Exercise requirements » Copy the rows word for word, starting at the line that contains "Given: Close the login page with the X icon" and ending at the final row, with both included. Leave the pictures out.

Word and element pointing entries
— start —

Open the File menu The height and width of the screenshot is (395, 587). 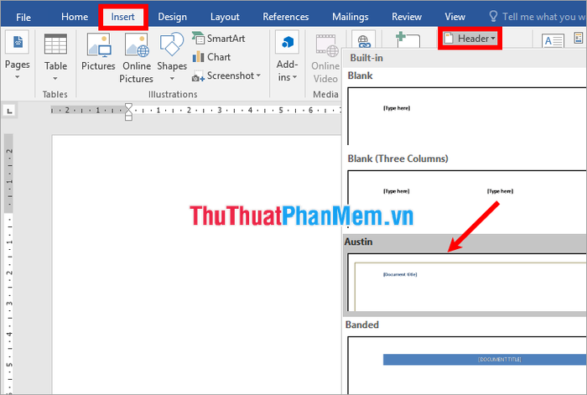23,17

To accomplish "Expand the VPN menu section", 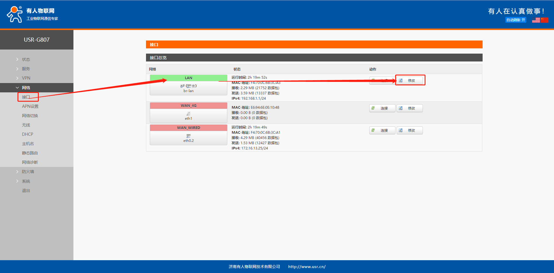I will tap(26, 78).
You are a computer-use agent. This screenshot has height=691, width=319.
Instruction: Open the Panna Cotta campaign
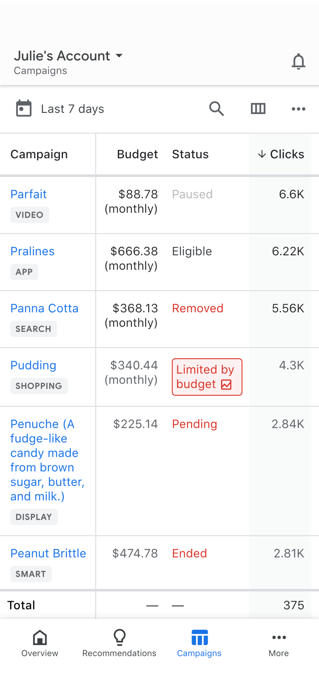tap(44, 308)
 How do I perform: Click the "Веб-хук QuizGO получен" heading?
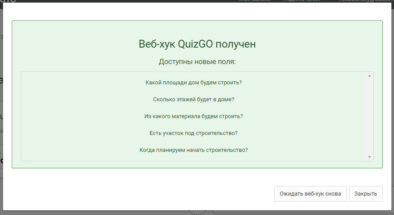pyautogui.click(x=197, y=44)
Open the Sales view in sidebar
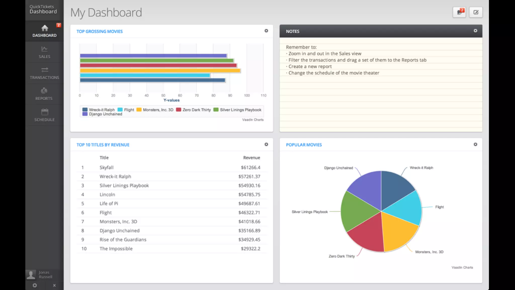This screenshot has height=290, width=515. point(44,52)
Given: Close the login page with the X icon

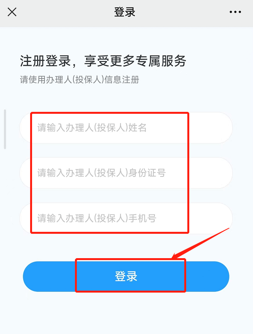Looking at the screenshot, I should [x=12, y=12].
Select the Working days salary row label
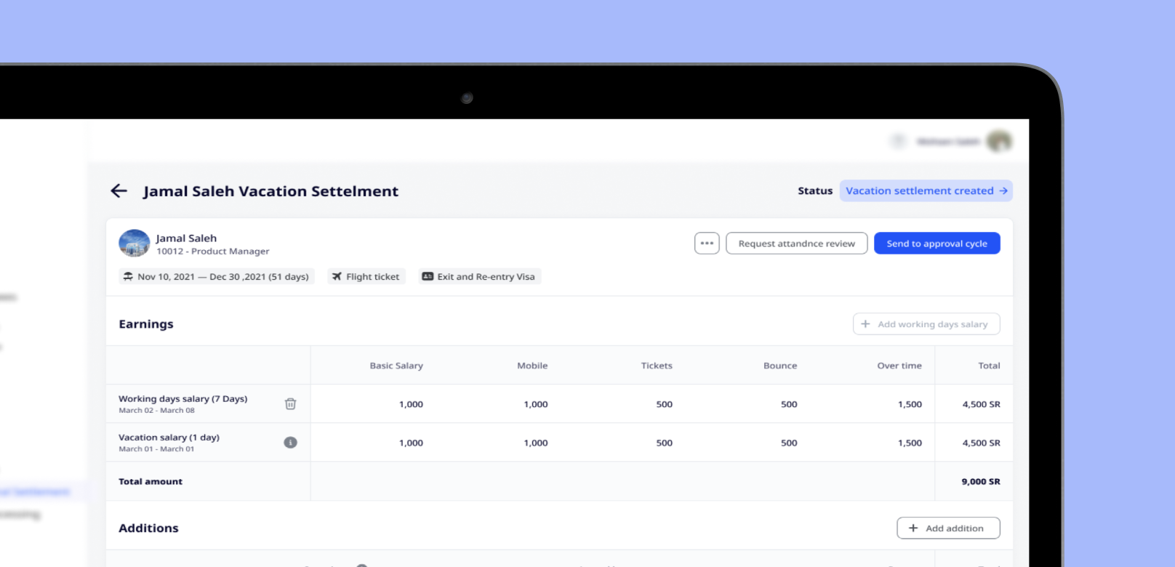This screenshot has width=1175, height=567. click(183, 399)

— end —

Result »
Given: Close the login page with the X icon

Looking at the screenshot, I should [x=12, y=12].
Select the Working days salary row label
This screenshot has width=1175, height=567. click(183, 399)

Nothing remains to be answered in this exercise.